Revision as of 08:18, 28 April 2016

Background

  • Syndrome of massive imbalanced reflex sympathetic discharge from strong stimulus below level of spinal lesion
  • Carotid and aortic baroreceptors result in strong vagal response with bradycardia and vasodilation above level of injury, but cannot inhibit sympathetics below level of injury - HTN remains dysregulated by the CNS
  • Occurring in patients with spinal cord injury (SCI) above the splanchnic sympathetic outflow (T5-T6)
  • Splanchnic innervation from T5-T9
  • Lesions below T6 allow descending inhibitory PSNS control to decrease splanchnic tone, preventing HTN
  • Medical emergency given dangerous sequelae of elevated blood pressure

Common triggers (due to strong stimuli below level of injury)

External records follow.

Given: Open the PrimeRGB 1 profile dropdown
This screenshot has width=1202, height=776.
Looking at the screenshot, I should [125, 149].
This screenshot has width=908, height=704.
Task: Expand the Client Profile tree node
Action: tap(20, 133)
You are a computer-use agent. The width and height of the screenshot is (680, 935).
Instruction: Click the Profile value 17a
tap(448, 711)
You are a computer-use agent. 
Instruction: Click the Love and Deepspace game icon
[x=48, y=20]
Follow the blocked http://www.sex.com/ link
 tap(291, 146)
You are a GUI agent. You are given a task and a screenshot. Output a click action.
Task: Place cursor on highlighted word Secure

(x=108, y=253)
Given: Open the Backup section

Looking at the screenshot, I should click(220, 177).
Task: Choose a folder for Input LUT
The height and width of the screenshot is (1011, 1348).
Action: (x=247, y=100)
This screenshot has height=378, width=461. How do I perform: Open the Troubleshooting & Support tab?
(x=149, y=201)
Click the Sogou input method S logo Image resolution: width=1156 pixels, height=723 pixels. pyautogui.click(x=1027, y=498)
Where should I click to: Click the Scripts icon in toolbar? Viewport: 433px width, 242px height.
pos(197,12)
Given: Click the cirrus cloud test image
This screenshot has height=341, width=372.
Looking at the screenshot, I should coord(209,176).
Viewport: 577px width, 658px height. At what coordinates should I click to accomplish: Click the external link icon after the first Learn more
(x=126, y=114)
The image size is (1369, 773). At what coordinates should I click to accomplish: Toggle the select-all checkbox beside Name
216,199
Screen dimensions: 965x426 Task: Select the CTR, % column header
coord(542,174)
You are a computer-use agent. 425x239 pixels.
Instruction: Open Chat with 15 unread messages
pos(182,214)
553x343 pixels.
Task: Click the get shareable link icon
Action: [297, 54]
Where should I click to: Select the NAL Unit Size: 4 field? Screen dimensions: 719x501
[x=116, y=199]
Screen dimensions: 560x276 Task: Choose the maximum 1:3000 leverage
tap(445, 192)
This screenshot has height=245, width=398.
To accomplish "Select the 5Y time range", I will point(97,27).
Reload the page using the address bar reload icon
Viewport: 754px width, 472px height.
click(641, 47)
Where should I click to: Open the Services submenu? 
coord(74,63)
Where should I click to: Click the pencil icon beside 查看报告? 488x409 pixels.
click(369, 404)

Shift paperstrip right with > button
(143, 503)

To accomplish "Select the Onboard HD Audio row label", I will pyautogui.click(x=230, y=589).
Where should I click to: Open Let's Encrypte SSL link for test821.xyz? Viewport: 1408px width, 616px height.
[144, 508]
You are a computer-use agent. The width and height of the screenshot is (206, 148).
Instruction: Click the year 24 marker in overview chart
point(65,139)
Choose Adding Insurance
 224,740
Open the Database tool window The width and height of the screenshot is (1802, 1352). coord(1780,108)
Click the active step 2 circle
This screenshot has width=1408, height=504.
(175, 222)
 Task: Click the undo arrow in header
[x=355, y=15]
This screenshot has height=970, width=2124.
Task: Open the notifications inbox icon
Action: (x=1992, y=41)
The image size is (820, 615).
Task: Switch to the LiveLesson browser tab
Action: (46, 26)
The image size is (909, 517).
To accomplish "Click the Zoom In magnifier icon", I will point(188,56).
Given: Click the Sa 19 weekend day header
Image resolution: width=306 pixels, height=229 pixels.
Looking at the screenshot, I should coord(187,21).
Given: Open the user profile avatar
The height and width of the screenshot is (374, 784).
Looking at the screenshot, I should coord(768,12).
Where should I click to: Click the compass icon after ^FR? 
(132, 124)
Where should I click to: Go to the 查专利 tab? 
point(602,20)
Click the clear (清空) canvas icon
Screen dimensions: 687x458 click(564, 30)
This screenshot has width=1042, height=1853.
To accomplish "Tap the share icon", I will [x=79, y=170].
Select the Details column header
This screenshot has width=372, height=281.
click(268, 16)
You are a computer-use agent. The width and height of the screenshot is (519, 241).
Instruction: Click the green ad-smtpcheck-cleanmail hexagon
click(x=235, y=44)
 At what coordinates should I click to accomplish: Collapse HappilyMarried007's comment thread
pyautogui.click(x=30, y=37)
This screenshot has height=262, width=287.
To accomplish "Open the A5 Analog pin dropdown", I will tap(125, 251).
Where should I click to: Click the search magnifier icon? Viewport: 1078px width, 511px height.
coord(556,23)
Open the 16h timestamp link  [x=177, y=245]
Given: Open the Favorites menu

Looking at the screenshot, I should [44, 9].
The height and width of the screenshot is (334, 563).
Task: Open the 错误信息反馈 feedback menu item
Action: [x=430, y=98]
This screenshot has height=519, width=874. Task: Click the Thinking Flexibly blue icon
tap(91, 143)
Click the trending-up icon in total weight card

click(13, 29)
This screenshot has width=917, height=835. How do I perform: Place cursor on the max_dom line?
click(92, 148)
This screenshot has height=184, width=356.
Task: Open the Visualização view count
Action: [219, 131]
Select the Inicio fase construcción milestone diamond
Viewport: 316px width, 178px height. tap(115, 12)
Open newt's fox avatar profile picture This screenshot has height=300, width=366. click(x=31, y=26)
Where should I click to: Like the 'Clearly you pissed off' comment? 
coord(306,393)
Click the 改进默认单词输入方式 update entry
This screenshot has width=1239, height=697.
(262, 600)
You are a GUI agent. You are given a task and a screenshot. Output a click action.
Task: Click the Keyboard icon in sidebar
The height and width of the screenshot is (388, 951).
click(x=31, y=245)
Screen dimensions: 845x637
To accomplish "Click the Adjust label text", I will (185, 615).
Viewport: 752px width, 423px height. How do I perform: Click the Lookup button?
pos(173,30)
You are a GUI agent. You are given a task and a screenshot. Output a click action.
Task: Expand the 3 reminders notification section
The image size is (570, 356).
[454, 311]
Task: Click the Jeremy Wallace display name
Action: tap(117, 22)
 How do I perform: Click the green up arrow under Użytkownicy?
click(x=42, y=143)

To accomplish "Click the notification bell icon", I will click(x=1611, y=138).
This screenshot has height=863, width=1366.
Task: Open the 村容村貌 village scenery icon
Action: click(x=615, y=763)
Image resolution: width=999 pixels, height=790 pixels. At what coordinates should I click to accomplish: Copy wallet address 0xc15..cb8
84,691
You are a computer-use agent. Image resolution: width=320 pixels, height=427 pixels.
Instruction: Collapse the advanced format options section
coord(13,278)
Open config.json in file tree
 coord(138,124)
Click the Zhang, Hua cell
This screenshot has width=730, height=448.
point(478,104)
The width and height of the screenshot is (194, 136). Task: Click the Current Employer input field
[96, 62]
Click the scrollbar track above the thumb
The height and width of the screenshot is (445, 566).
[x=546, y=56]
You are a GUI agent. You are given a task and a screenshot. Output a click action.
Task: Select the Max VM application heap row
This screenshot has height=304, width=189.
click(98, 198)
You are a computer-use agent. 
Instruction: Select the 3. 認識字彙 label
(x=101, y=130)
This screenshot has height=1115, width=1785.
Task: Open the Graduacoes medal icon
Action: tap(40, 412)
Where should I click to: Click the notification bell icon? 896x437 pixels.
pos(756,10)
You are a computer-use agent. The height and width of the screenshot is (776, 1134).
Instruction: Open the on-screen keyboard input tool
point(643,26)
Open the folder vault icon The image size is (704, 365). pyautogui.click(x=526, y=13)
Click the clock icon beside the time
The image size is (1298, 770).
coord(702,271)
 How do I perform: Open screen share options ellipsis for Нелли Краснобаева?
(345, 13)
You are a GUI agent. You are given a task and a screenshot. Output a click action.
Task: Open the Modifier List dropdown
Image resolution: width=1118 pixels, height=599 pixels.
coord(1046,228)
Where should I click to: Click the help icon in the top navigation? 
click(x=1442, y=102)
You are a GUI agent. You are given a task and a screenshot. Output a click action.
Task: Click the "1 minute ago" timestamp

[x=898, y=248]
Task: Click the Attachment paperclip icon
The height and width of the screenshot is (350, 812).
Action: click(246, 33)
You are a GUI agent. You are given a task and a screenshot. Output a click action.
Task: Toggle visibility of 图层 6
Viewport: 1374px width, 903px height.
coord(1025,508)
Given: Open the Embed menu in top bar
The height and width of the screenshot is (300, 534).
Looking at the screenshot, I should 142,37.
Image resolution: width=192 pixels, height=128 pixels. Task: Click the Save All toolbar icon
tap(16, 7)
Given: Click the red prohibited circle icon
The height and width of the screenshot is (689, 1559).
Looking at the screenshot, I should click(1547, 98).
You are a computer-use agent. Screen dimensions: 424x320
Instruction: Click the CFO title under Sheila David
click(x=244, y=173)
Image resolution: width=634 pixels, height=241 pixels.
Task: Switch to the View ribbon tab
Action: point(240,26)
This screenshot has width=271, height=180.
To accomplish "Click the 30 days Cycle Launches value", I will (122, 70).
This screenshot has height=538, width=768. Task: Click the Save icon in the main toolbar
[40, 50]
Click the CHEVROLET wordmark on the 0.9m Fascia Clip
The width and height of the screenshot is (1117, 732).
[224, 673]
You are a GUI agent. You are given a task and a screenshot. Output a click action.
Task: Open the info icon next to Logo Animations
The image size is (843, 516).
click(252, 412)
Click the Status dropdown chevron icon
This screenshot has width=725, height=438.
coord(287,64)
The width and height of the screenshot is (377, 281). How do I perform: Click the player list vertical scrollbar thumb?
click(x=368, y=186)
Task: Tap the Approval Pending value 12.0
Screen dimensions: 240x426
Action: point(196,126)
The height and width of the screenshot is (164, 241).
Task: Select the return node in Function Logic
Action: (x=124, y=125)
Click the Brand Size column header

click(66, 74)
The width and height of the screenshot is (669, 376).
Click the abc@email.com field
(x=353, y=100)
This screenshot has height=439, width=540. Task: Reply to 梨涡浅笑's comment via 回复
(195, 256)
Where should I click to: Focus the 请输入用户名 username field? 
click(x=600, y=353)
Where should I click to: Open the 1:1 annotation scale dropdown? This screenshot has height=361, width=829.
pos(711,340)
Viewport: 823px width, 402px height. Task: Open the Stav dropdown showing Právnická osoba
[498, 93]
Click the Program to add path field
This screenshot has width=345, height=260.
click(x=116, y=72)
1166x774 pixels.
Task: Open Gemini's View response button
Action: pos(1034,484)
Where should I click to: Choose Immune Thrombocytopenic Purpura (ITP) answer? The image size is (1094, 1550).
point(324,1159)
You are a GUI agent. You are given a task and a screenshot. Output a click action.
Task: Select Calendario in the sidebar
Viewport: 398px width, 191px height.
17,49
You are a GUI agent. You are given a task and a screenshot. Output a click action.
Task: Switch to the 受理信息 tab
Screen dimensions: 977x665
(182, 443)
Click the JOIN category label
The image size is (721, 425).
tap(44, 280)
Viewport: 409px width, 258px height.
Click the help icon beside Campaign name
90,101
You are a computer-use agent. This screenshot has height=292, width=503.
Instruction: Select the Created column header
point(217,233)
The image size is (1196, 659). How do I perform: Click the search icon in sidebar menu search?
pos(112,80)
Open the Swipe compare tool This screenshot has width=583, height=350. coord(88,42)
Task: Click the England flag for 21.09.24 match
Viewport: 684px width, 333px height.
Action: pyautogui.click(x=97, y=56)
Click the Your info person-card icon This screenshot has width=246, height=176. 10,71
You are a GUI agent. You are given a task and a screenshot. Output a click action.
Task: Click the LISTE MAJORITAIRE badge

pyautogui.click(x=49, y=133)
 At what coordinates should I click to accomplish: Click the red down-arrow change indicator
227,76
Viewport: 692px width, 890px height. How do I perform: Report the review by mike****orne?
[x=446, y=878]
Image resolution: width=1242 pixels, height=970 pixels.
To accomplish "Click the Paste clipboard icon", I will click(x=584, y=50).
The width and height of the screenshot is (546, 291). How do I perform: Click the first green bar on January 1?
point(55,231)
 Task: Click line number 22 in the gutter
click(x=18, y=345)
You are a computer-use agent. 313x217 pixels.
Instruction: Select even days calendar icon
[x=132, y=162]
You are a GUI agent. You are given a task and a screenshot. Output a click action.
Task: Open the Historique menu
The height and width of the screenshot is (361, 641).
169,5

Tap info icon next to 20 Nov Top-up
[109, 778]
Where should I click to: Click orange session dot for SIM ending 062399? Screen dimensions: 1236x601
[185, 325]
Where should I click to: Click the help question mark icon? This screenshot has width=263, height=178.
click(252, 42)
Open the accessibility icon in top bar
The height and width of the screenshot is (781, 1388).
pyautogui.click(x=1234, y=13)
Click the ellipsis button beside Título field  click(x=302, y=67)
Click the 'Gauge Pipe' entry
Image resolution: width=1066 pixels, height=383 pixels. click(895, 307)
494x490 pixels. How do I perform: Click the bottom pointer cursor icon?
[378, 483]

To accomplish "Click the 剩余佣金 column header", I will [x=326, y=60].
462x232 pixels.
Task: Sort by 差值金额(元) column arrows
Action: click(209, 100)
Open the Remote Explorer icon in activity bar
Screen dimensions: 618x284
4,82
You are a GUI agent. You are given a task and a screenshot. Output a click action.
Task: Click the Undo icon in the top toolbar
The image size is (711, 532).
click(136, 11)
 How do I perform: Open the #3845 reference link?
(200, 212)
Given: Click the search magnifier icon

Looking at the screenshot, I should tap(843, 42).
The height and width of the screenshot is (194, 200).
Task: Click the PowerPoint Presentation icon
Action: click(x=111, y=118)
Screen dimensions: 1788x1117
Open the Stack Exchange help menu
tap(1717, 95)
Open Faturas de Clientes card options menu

  • Bladder distension ~80%
  • Bowel distension, fecal impaction ~15%
  • Pressure ulcers

Clinical Features

History

  • Unopposed PSNS above lesion
  1. Burry vision, miosis
  2. Headaches
  3. Anxiety
  4. Bradycardia associated with rises in BP
  5. Sweating, flushing
  6. Nasal congestion
  • Unopposed SNS below lesion
  1. Pale, cool skin
  2. Piloerection, goose bumps

Physical

  • A sudden significant rise in systolic and diastolic blood pressures
    • Usually associated with bradycardia
    • SBP >140 mm Hg (in a patient with SCI above T6)
  • Profuse sweating/flushing above the level of lesion (especially in the face, neck, and shoulders)
  • Possible to be asymptomatic

Differential Diagnosis

Hypertension

Diagnosis

Treatment

HTN should abate once offending agent corrected - normal is SBP 90-110 mmHg
  • Check urinary catheter for any blockage or twisting
  • If cath blocked, gently irrigate bladder with NS at body temp
  • If cath is draining, suspect fecal impaction and check rectum for stool with lidocaine jelly lube - gentle disimpaction to follow
  • Place in an upright position to allow gravitational pooling of blood to reduce BP
  • Careful inspection of nonsensate areas to identify the source of painful stimuli
    • (e.g. catheter, restrictive clothing, leg bag straps, abdominal supports, orthoses)
BP meds with SBP > 150, use short-acting since offending agent must be corrected; use with caution in CAD
  • Nifedipine immediate release
  • NTG paste or sublingual NTG

Disposition

  • Admission

See Also

References

  • Gunduz H, Binak DF. Autonomic dysreflexia: an important cardiovascular complication in spinal cord injury patients. Cardiol J. 2012;19(2):215-9.